The strategy is referenced in the configuration of the input data and based on that name looked up in the strategies configuration. The following incomplete example references a strategy called "companies" that is correspondingly defined in the strategies section.

{
    // Most keys omitted for brevity

    "sources": {
        "clients": {
            "source_type": "csv",
            "source_file": "…",
            "strategy": "companies"
        }
    }

    "strategies": {
        "companies": {
            "tokenizer": "default",
            // …
        }
    }
}

The configuration keys to tailor a strategy to specific requirements are grouped into Matching and Keywords related configurations.

Matching

tokenizer

For processing the text input, the text is split into individual tokens. The tokenizer and the filters specify how this is done.

Supported tokenizers: default, brackets

Type: str

Please refer to KEE Tokenizers and Filters for details on the tokenizers.

filters

Together with the tokenizer, the filters specify how text is matched. The filters influence how much leniency is applied when matching and makes sure that different spellings of a word can still be matched.

Available filters are:

  • camelcase

  • initials

  • lowercase

  • singular

  • accents

  • stem

Type: list

Default: ["lowercase"]

Please refer to KEE Tokenizers and Filters for details on the filters. That section also explains how to create custom filters.

min_score

How good a score is required for a token to match. 1.0 is a perfect match, 0.0 is no match at all.

Use KEE Testing to find the right balance for each use case. Turning on verbose logging or tracing (see the –trace argument of kee test) to see the score that tokens receive.

Type: float

Default: 0.9

spellfix

Allow small spelling mistakes. This allows at most one letter swap, so e.g. “Apple” and “Appel” will both match each-other.

Type: bool

Default: false

blacklist

A list of entity names to ignore. If any of the match_field (see sources) column values is contained in this list, the entity is never tagged.

Type: list

suffix_list

The suffix list that is used to remove common suffixes in the entity names. See the section suffix list below for details.

Type: str

geo_strategy

Strategy for handling geographic names in entity names.

Possible values:

  • noop (the default): Don’t handle geographic names at all.

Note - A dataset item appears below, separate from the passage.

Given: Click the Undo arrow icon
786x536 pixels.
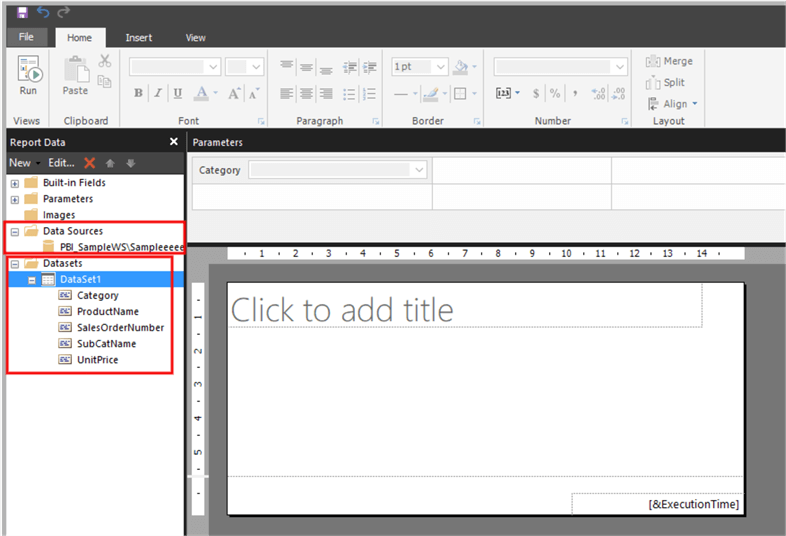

  • ignore: Detect common geographic names and ignore them for matching. This especially affects trailing geographic names and means that a company designation like “Acme Inc” is matched the same way as e.g. “Acme Inc - Switzerland”.

Type: str

Keywords

keywords

The keywords section defines which keywords are added to a Squirro item upon matching any entity. This is a list of keywords that can be added, where each individual entry contains the input file column to write and the keyword name into which to store it.

The target value can make use of simple template substitution to add keyword names based on the data of the matching row. The syntax is a field name surrounded by curly brackets.

Type: list

Partial example:

//…
    "keywords": [
        "Name",  // Takes the "Name" column and writes it into a "Name" keyword
        "Id -> Company ID",  // Writes the "Id" column into a "Company ID" keyword
        // Adds the "Id" a second time. If the "Type" of the match is e.g. "SME" then
        // this adds the keyword "SME ID".
        "Id -> {Type} ID",
    ]
//…
parent_keywords

The parent_keywords sections follows the same structure as introduced for the keywords section but targets all the parent entities. All parent entities (if any) are processed recursively and the item is tagged with the keywords according to the rules specified under parent_keywords.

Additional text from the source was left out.